In a recent instructional rounds session I ("tff" in the dialogue below) observed in a 7th grade math class in which each student had their own computer working at their own pace on their own unique math problems. This classroom is in a new school of technology in a school district committed to accelerating learning by using cutting edge hardware and software. I conversed with several students as they worked. The conversation with one boy in particular (identified as "s" below) was revealing and typical of many observations and conversations I've had in schools across the country in which conceptual understanding is a missing element:
tff: "So what are you working on?"
s: "My computer is still loading, but it's a worksheet."
[computer screen now shows: "How is the graph of 'g' derived from the graph of 'f ' ? - answer without doing any graphing." There are 4 multiple choice answers.]
tff: "How will you solve this?"
s: "I have no idea."
tff: "So what are you going to do?"
s: "I'm going to guess and see what happens." [s starts with guessing "A" and the computer message is: "Go back & change your notes. Rework the problem."]
tff: "So did the computer message help you?"
s: "No, not at all."
tff: "So now what?"
s: "I'm going to guess again."
tff: "If you don't know what else to do, guessing is one place to start."
s: Shakes his head in agreement and guesses "C" [The computer message is: "Nice work!"]
The student and I look at each other. He laughs, and I can't help but laugh with him.
tff: "So what is your next step?"
s: "I still don't understand it, so I'm going to pull up a video." [The computer screen shows written step-by-step directions on a procedure to arrive at the correct answer.
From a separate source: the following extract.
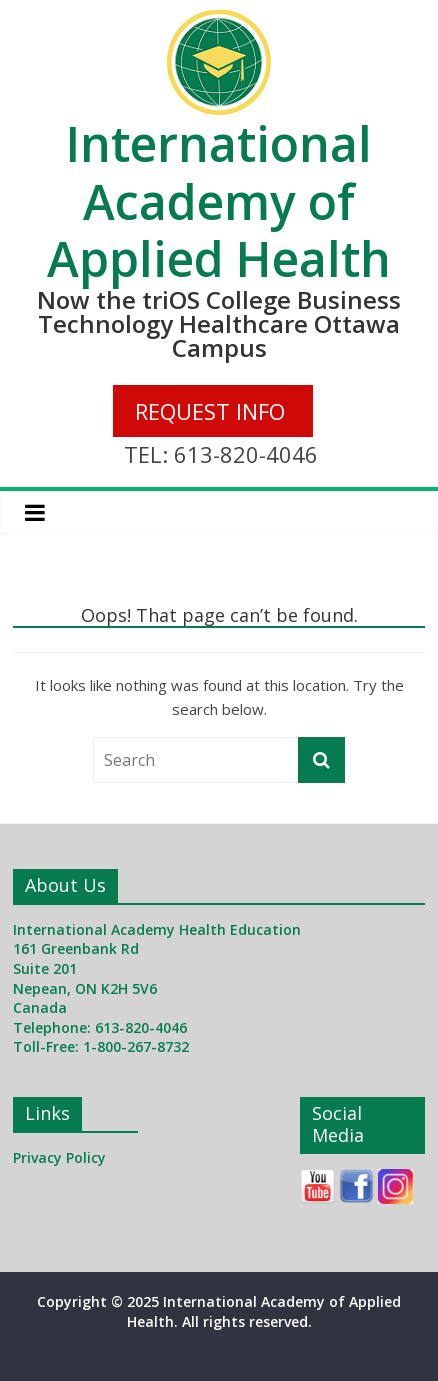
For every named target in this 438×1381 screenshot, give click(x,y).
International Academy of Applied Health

He carefully reads and tries to rework what he has on his paper.]
tff: "So now do you understand it?"
s: "Not really."
The end of class is now drawing near, and students begin packing up...
tff: "If you are given another one of these problems, what is the likelihood that you will be able to solve it?"
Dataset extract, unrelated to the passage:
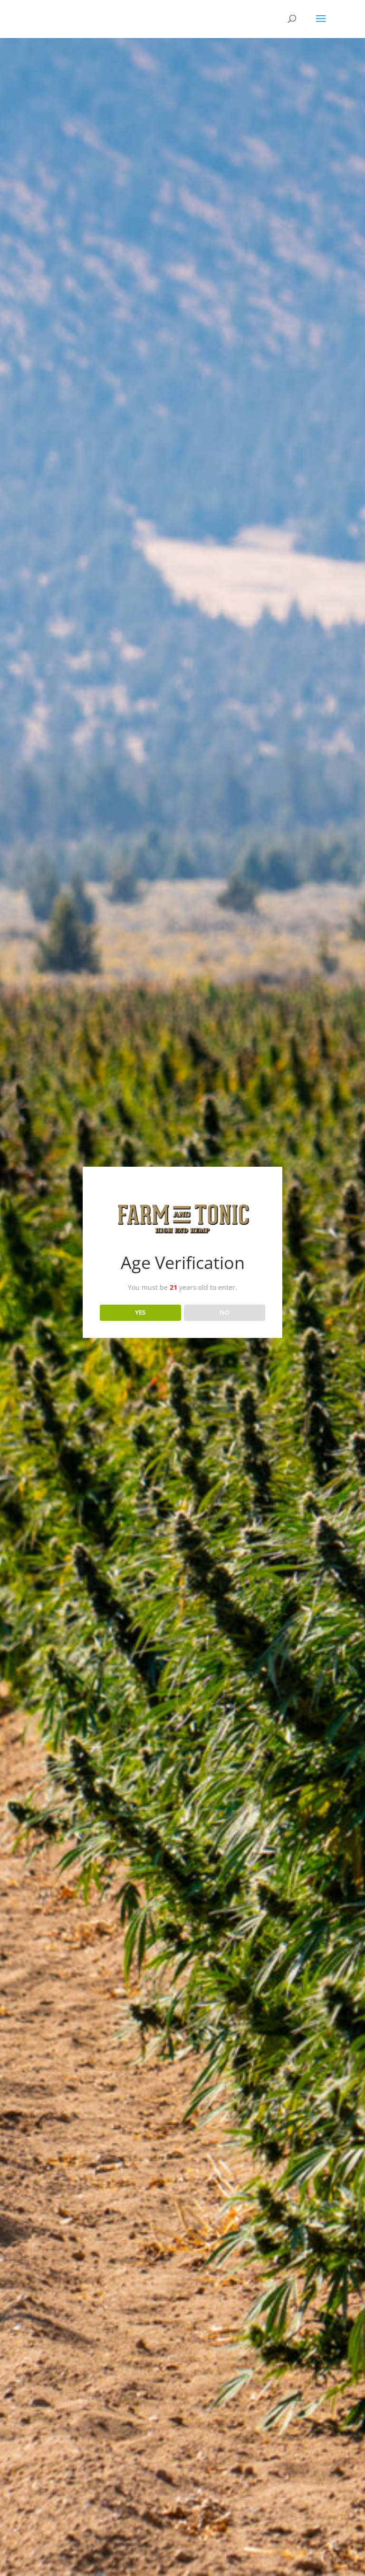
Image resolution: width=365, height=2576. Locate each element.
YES (140, 1312)
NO (225, 1312)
s: "I think it's about 50-50."
Accomplishing conceptual understanding requires restructured lessons with authentic applications that take more classroom time to teach...time that is often hard to come by because of the pacing and testing schedules. The necessary lessons must be structured and guided by teachers who themselves have a conceptual understanding of the content. And just as a doctor cannot diagnose a condition and help a patient get well unless the doctor ascertains the patient's symptoms and pains, teachers must seek out misunderstandings and misconceptions of each individual student in order to bring about their understanding and learning.
This is the first of several blogs over the coming months that will explore procedural versus conceptual understanding.